Ce texte In Flaccum, avait été écrit contre le gouverneur Flaccus qui avait soutenu une révolte du peuple contre les juifs d’Alexandrie.
On y trouve le nom de «Carabas» pour désigner un fou qui errait tout nu de par la ville et que les Alexandrins déguisaient en souverain avec une couronne de papier et un sceptre de roseau pour railler Agrippa, nommé roi de Judée par Caligula.
Toujours est-il que le nom de Carabas désigne désormais une noblesse de pacotille, un roturier qui s’affuble de titres d’emprunt.


La dame, dans notre Histoire de faussaire, qui sait si bien s’entourer d’un monde d’objets factices, ne pouvait, en poussant sa logique du fac-similé jusqu’au bout, ne tomber amoureuse que d’un Carabas, un vrai, c’est-à-dire un vraiment faux. Au grand dam du poète…

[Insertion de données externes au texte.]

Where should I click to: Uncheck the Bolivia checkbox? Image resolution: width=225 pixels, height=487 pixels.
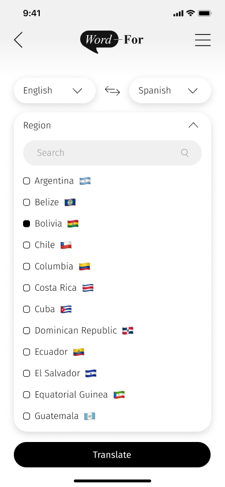[27, 224]
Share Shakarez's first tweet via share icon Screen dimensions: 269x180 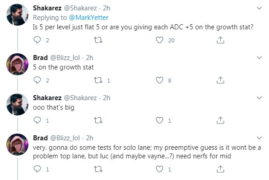coord(220,40)
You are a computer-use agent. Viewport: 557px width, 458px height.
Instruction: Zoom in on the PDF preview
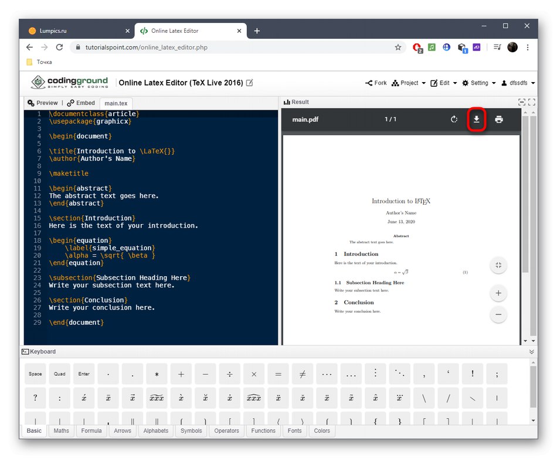[498, 293]
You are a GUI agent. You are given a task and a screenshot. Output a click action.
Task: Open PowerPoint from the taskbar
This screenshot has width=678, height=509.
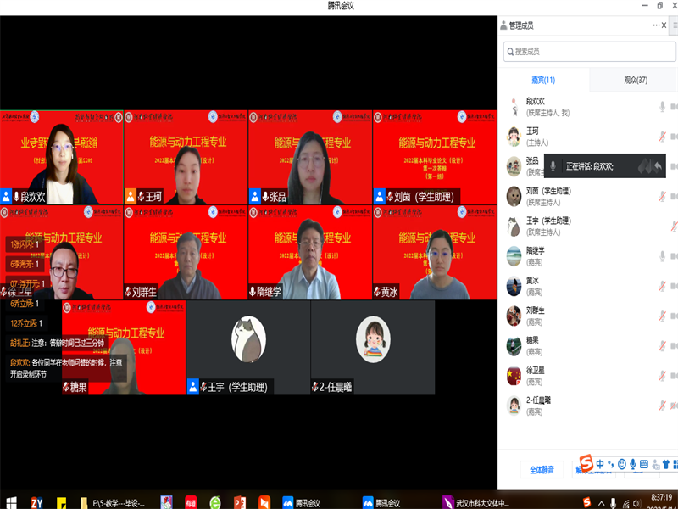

Comme quoi, et c’est aussi toute la délicatesse de ce poème, il est des émotions où le faux et le vrai se plaisent tellement bien ensemble, qu’ils ne forment plus qu’une seule et même réalité.
Il n'y a que des imbéciles convaincus pour ne pas le savoir : les idéologues, les petits manichéens du tout vrai ou du tout faux. Du noir et du blanc. Au mépris de tout contexte humain et des vastes couleurs du monde.